(Records from a data source)
===

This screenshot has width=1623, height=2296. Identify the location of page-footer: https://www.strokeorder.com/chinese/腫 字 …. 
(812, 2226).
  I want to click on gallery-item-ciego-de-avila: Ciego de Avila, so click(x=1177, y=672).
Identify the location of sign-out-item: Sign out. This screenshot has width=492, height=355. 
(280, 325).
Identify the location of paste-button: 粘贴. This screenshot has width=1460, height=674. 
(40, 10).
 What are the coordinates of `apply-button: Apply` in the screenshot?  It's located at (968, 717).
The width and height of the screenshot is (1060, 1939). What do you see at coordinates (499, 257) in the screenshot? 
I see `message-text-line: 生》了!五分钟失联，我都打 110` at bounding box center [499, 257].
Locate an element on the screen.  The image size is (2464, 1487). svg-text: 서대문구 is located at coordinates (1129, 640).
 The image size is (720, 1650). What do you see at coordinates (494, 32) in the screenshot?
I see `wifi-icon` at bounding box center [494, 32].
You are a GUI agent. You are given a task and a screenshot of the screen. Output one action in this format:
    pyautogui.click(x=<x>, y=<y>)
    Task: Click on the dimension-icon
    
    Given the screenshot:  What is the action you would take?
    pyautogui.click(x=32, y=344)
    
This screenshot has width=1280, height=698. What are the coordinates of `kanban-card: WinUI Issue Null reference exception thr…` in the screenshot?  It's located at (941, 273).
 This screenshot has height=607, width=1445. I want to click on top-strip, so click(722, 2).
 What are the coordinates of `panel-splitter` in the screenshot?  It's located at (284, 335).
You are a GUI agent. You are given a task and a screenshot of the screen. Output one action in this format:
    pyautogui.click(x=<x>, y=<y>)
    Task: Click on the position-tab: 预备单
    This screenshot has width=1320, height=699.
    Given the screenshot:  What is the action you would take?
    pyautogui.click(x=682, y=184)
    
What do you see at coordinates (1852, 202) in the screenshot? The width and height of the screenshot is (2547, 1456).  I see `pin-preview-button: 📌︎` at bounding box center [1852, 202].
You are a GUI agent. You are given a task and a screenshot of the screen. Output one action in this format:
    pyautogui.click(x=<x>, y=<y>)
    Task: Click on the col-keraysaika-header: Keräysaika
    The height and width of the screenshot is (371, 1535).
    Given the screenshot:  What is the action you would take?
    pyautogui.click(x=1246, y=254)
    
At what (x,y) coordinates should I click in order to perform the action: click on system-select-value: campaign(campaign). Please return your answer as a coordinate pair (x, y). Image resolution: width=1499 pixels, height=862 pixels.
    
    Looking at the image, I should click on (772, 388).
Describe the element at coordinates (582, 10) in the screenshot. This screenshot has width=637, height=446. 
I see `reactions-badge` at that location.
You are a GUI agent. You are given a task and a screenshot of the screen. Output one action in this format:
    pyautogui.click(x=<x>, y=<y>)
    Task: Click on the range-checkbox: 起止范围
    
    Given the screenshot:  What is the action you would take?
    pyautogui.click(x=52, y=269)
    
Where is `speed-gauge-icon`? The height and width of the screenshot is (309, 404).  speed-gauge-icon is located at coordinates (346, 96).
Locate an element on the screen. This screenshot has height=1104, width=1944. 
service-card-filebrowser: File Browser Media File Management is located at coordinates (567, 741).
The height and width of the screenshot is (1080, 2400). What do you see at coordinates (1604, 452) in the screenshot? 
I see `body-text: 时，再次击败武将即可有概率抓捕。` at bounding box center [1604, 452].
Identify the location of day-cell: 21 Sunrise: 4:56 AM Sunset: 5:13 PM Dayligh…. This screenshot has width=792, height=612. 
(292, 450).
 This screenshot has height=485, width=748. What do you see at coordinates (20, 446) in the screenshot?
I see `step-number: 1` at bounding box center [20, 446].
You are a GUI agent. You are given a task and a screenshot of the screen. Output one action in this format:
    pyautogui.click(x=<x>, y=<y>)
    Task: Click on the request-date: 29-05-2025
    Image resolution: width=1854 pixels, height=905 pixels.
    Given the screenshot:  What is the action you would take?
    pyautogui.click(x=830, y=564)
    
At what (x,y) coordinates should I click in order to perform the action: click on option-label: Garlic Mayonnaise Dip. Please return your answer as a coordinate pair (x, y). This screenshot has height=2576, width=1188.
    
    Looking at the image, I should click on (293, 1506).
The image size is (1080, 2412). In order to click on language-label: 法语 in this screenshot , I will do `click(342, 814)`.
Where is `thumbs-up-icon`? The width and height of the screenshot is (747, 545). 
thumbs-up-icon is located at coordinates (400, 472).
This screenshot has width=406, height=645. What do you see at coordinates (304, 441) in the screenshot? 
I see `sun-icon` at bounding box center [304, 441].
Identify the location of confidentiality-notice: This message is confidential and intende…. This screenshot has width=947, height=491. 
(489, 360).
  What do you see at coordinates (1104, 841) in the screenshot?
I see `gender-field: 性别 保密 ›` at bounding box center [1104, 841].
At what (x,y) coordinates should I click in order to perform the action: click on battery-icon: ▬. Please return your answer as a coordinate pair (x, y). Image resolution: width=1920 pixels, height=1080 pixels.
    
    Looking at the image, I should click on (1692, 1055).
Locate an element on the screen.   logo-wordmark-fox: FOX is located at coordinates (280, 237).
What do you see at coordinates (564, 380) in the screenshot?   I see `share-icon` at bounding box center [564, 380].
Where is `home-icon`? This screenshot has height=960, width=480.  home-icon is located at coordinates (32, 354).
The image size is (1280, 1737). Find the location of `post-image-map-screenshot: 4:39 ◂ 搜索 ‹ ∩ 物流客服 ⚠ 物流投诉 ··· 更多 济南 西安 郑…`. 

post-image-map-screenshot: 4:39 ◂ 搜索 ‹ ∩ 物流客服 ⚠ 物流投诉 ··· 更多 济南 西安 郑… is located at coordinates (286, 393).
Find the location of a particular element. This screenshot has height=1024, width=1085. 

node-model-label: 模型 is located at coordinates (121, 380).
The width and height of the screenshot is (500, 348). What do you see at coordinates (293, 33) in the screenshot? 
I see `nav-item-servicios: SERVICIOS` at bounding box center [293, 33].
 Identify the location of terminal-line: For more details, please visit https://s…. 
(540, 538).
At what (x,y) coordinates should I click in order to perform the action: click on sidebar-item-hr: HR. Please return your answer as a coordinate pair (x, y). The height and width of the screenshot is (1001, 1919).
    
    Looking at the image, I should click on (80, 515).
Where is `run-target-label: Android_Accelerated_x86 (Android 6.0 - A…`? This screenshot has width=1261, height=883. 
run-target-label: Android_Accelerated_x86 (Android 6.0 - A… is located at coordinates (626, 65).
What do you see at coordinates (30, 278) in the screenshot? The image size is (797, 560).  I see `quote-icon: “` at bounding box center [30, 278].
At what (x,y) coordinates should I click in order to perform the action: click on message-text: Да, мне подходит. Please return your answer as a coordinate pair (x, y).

===

Edit the data above by changing each "Identify the location of" to "Find the position of" and leaving everything else as it is.

This screenshot has width=1623, height=2296. Find the position of page-footer: https://www.strokeorder.com/chinese/腫 字 …. 
(812, 2226).
  I want to click on gallery-item-ciego-de-avila: Ciego de Avila, so click(x=1177, y=672).
Find the position of sign-out-item: Sign out. This screenshot has width=492, height=355. 
(280, 325).
Find the position of paste-button: 粘贴. This screenshot has width=1460, height=674. 
(40, 10).
 What are the coordinates of `apply-button: Apply` in the screenshot?  It's located at (968, 717).
The width and height of the screenshot is (1060, 1939). What do you see at coordinates (499, 257) in the screenshot? 
I see `message-text-line: 生》了!五分钟失联，我都打 110` at bounding box center [499, 257].
Locate an element on the screen.  The image size is (2464, 1487). svg-text: 서대문구 is located at coordinates (1129, 640).
 The image size is (720, 1650). What do you see at coordinates (494, 32) in the screenshot?
I see `wifi-icon` at bounding box center [494, 32].
You are a GUI agent. You are given a task and a screenshot of the screen. Output one action in this format:
    pyautogui.click(x=<x>, y=<y>)
    Task: Click on the dimension-icon
    
    Given the screenshot:  What is the action you would take?
    pyautogui.click(x=32, y=344)
    
This screenshot has width=1280, height=698. What are the coordinates of `kanban-card: WinUI Issue Null reference exception thr…` in the screenshot?  It's located at (941, 273).
 This screenshot has height=607, width=1445. I want to click on top-strip, so click(722, 2).
 What are the coordinates of `panel-splitter` in the screenshot?  It's located at (284, 335).
You are a GUI agent. You are given a task and a screenshot of the screen. Output one action in this format:
    pyautogui.click(x=<x>, y=<y>)
    Task: Click on the position-tab: 预备单
    This screenshot has width=1320, height=699.
    Given the screenshot:  What is the action you would take?
    pyautogui.click(x=682, y=184)
    
What do you see at coordinates (1852, 202) in the screenshot? The width and height of the screenshot is (2547, 1456).  I see `pin-preview-button: 📌︎` at bounding box center [1852, 202].
You are a GUI agent. You are given a task and a screenshot of the screen. Output one action in this format:
    pyautogui.click(x=<x>, y=<y>)
    Task: Click on the col-keraysaika-header: Keräysaika
    The height and width of the screenshot is (371, 1535).
    Given the screenshot:  What is the action you would take?
    pyautogui.click(x=1246, y=254)
    
At what (x,y) coordinates should I click in order to perform the action: click on system-select-value: campaign(campaign). Please return your answer as a coordinate pair (x, y). Image resolution: width=1499 pixels, height=862 pixels.
    
    Looking at the image, I should click on (772, 388).
Describe the element at coordinates (582, 10) in the screenshot. This screenshot has width=637, height=446. 
I see `reactions-badge` at that location.
You are a GUI agent. You are given a task and a screenshot of the screen. Output one action in this format:
    pyautogui.click(x=<x>, y=<y>)
    Task: Click on the range-checkbox: 起止范围
    
    Given the screenshot:  What is the action you would take?
    pyautogui.click(x=52, y=269)
    
Where is `speed-gauge-icon`? The height and width of the screenshot is (309, 404).  speed-gauge-icon is located at coordinates (346, 96).
Locate an element on the screen. This screenshot has height=1104, width=1944. 
service-card-filebrowser: File Browser Media File Management is located at coordinates (567, 741).
The height and width of the screenshot is (1080, 2400). What do you see at coordinates (1604, 452) in the screenshot? 
I see `body-text: 时，再次击败武将即可有概率抓捕。` at bounding box center [1604, 452].
Find the position of day-cell: 21 Sunrise: 4:56 AM Sunset: 5:13 PM Dayligh…. This screenshot has width=792, height=612. 
(292, 450).
 This screenshot has height=485, width=748. What do you see at coordinates (20, 446) in the screenshot?
I see `step-number: 1` at bounding box center [20, 446].
You are a GUI agent. You are given a task and a screenshot of the screen. Output one action in this format:
    pyautogui.click(x=<x>, y=<y>)
    Task: Click on the request-date: 29-05-2025
    Image resolution: width=1854 pixels, height=905 pixels.
    Given the screenshot:  What is the action you would take?
    pyautogui.click(x=830, y=564)
    
At what (x,y) coordinates should I click in order to perform the action: click on option-label: Garlic Mayonnaise Dip. Please return your answer as a coordinate pair (x, y). This screenshot has height=2576, width=1188.
    
    Looking at the image, I should click on (293, 1506).
The image size is (1080, 2412). In order to click on language-label: 法语 in this screenshot , I will do `click(342, 814)`.
Where is `thumbs-up-icon`? The width and height of the screenshot is (747, 545). 
thumbs-up-icon is located at coordinates (400, 472).
This screenshot has width=406, height=645. What do you see at coordinates (304, 441) in the screenshot? 
I see `sun-icon` at bounding box center [304, 441].
Find the position of confidentiality-notice: This message is confidential and intende…. This screenshot has width=947, height=491. 
(489, 360).
  What do you see at coordinates (1104, 841) in the screenshot?
I see `gender-field: 性别 保密 ›` at bounding box center [1104, 841].
At what (x,y) coordinates should I click in order to perform the action: click on battery-icon: ▬. Please return your answer as a coordinate pair (x, y). Image resolution: width=1920 pixels, height=1080 pixels.
    
    Looking at the image, I should click on (1692, 1055).
Locate an element on the screen.   logo-wordmark-fox: FOX is located at coordinates (280, 237).
What do you see at coordinates (564, 380) in the screenshot?   I see `share-icon` at bounding box center [564, 380].
Where is `home-icon`? This screenshot has height=960, width=480.  home-icon is located at coordinates (32, 354).
The image size is (1280, 1737). Find the location of `post-image-map-screenshot: 4:39 ◂ 搜索 ‹ ∩ 物流客服 ⚠ 物流投诉 ··· 更多 济南 西安 郑…`. 

post-image-map-screenshot: 4:39 ◂ 搜索 ‹ ∩ 物流客服 ⚠ 物流投诉 ··· 更多 济南 西安 郑… is located at coordinates (286, 393).
Find the location of a particular element. This screenshot has height=1024, width=1085. 

node-model-label: 模型 is located at coordinates (121, 380).
The width and height of the screenshot is (500, 348). What do you see at coordinates (293, 33) in the screenshot? 
I see `nav-item-servicios: SERVICIOS` at bounding box center [293, 33].
 Find the position of terminal-line: For more details, please visit https://s…. 
(540, 538).
At what (x,y) coordinates should I click in order to perform the action: click on sidebar-item-hr: HR. Please return your answer as a coordinate pair (x, y). The height and width of the screenshot is (1001, 1919).
    
    Looking at the image, I should click on (80, 515).
Where is `run-target-label: Android_Accelerated_x86 (Android 6.0 - A…`? This screenshot has width=1261, height=883. 
run-target-label: Android_Accelerated_x86 (Android 6.0 - A… is located at coordinates (626, 65).
What do you see at coordinates (30, 278) in the screenshot? The image size is (797, 560).  I see `quote-icon: “` at bounding box center [30, 278].
At what (x,y) coordinates should I click in order to perform the action: click on message-text: Да, мне подходит. Please return your answer as a coordinate pair (x, y).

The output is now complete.